Dawkins shows us a map of world religions and declares it preposterous, contrasting it to a map of “why scientists believe dinasours are extinct”.

Dawkin’s chief beef with religion is its “arrogant certainty”. Science, he argues, is unjustly accused of it, while faith may be more guilty of it. He walks us through examples of scientific humility:

– Clarke’s third law – Any sufficiently advanced technology is indistinguishable from magic.
– Fenyman – “If you think you understand quantum theory, you don’t understand quantum theory”
– David Deutsch – the many worlds theory of quantum mechanics

Science’s willingness to admit that we don’t understand is its great strength, Dawkins argues.

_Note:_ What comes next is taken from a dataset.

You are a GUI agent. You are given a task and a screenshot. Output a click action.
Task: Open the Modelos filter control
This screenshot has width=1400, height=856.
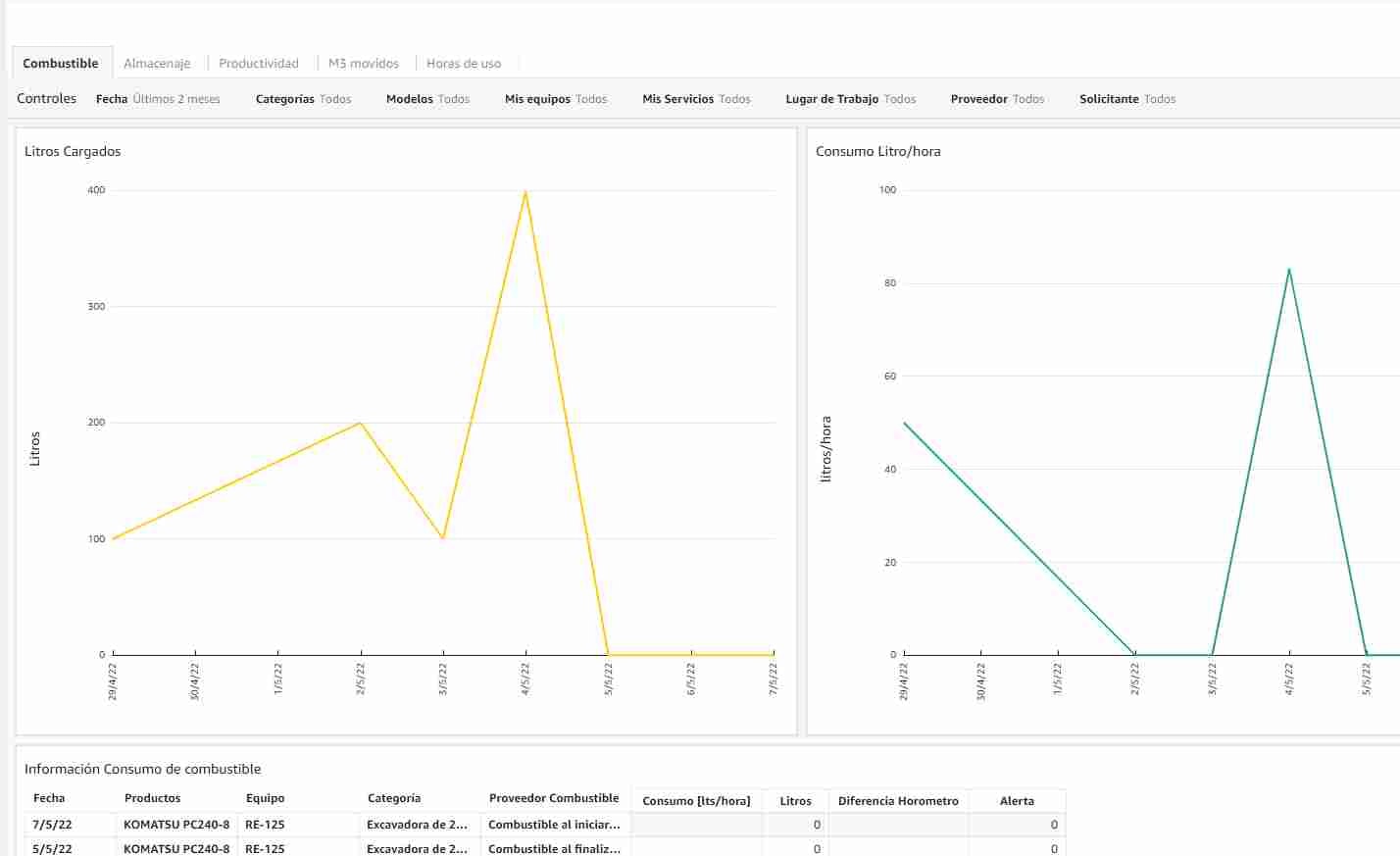427,99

He looks at the aspects of scientific reality that are difficult for humans to understand – the fact that matter is mostly empty space, but feels solid. “As an evolutionary biologist, I would offer the explanation that our brains have evolved to allow us to navigate in the space where we interact. We never evolved to percieve on a subatomic scale because our hands don’t penetrate rock.” Similarly, if our ancestors were able to travel at close to the speed of light, we’d be better at understanding Einsteinian relativity. Instead, we live in “the Middle World”, the world of rabbit speed and human scale.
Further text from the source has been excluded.